» ASSIGNMENT: Return exactly the lines of the records below, starting at the line that contains "1507x812 pixels." and ending at the line that contains "Close the IMG_1610 2 sequence tab", with both of those lines kept.

» INFORMATION SHOWN:

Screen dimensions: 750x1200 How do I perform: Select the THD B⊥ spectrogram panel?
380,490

==

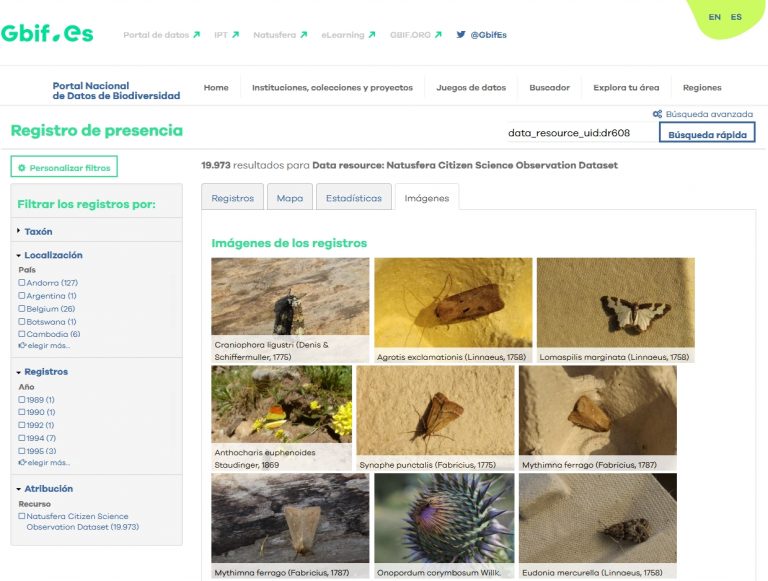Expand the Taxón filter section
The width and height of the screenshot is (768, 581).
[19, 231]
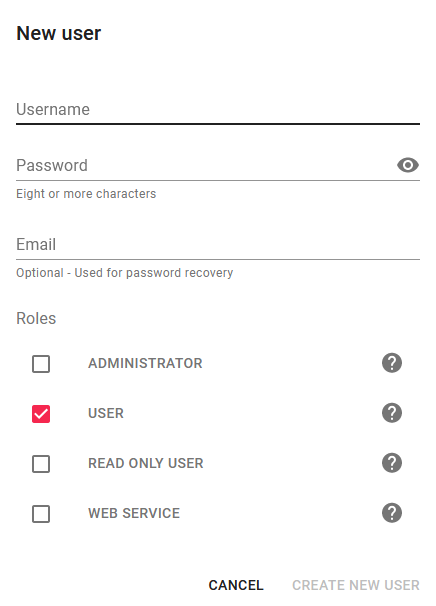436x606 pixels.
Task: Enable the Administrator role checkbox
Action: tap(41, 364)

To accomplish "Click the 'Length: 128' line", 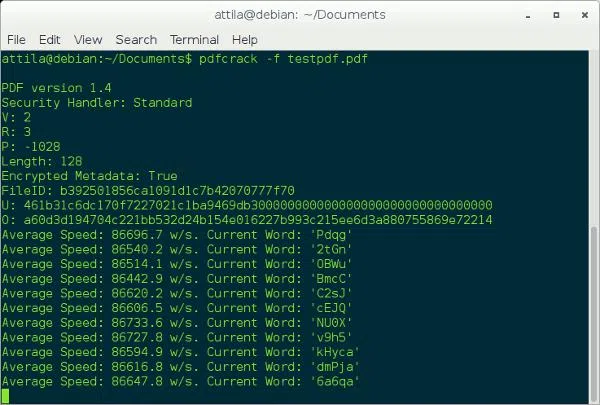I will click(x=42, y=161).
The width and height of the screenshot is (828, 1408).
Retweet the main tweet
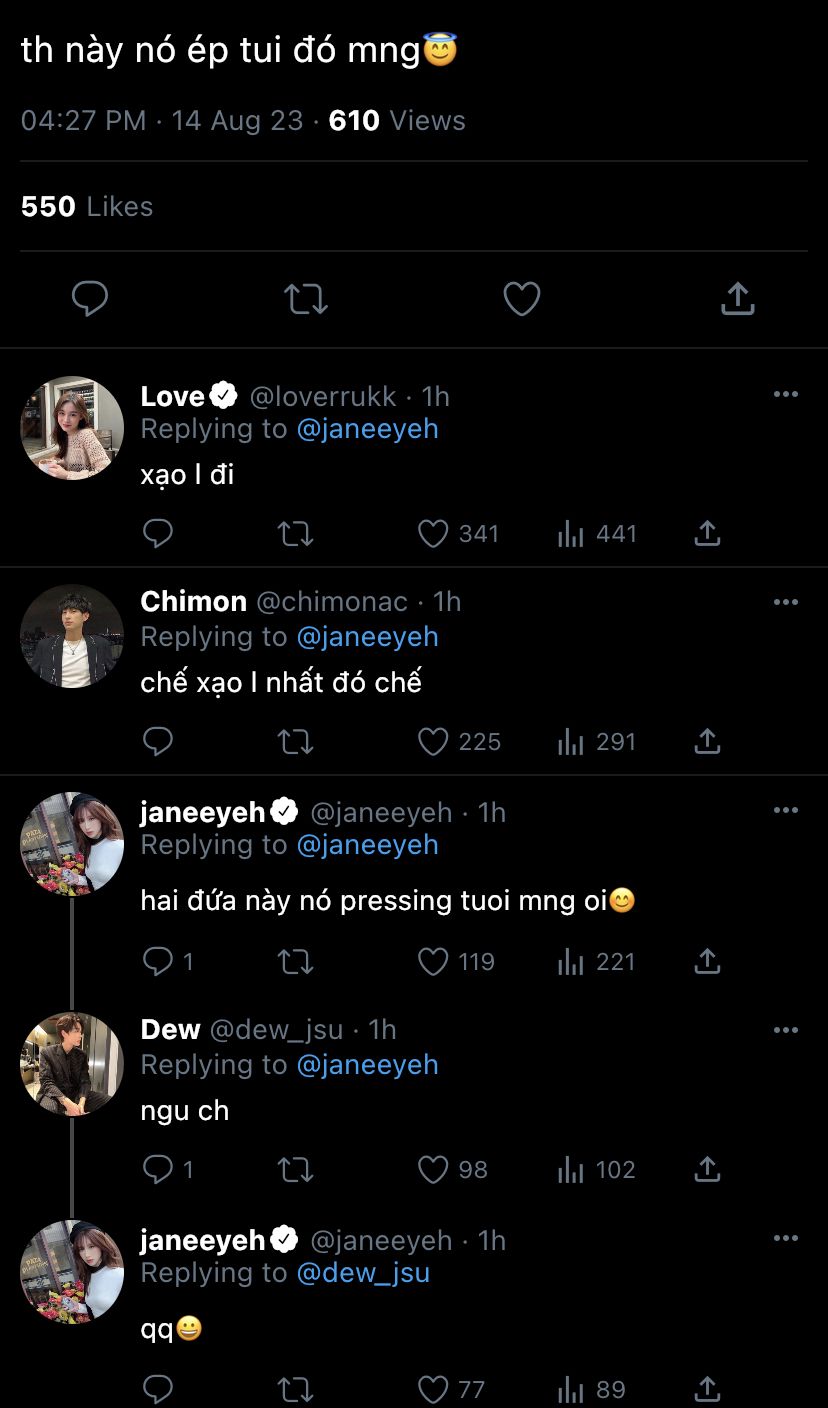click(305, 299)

* * *

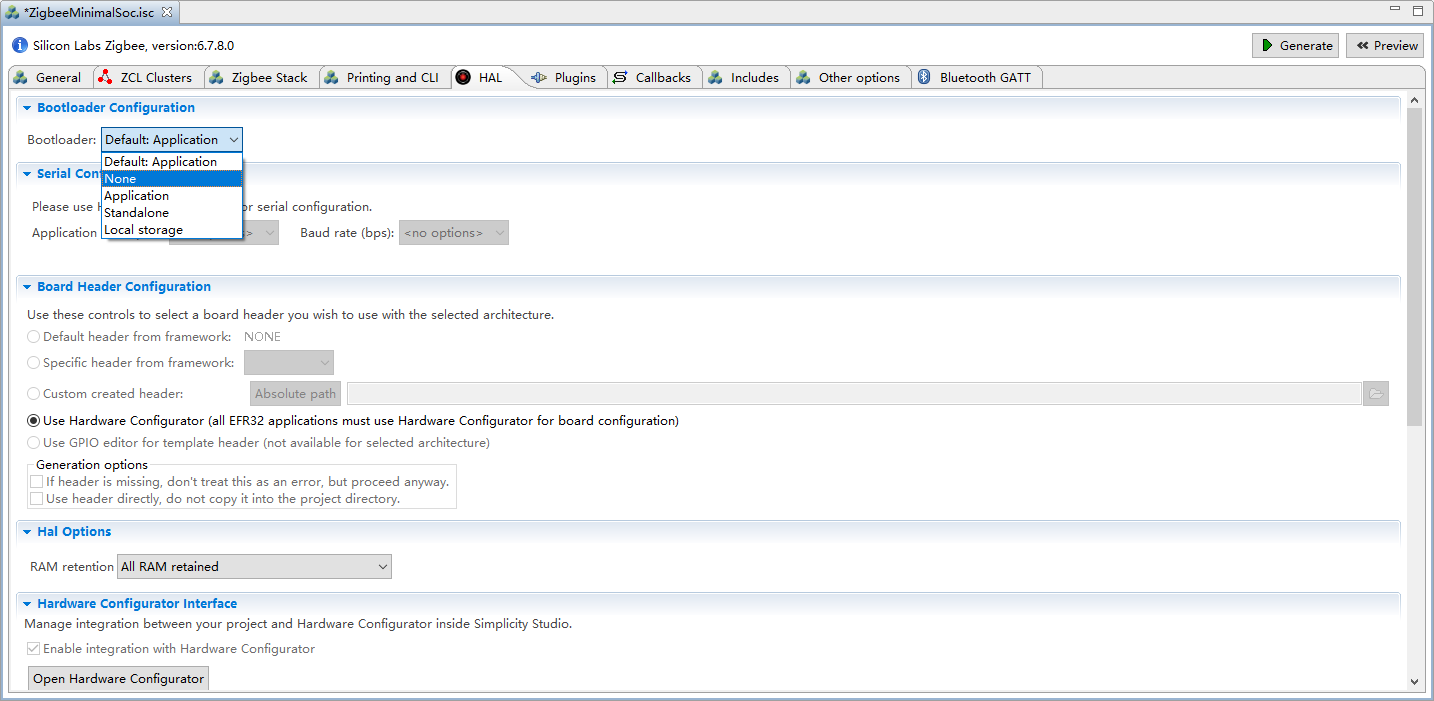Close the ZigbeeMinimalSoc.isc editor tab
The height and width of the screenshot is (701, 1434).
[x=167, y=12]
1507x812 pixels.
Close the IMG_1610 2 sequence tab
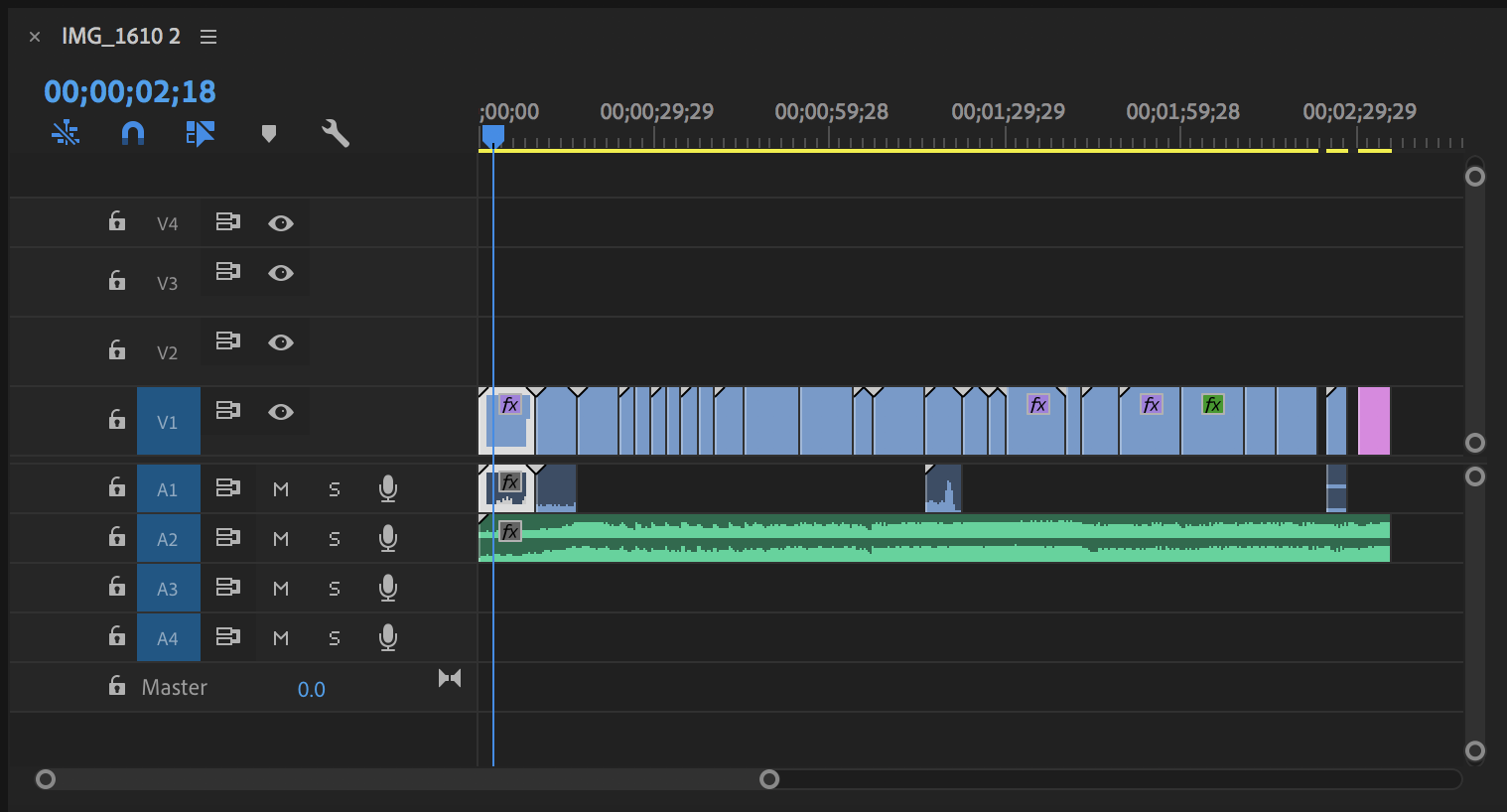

» SOLUTION TO THE EXERCISE:
1507x812 pixels.
Close the IMG_1610 2 sequence tab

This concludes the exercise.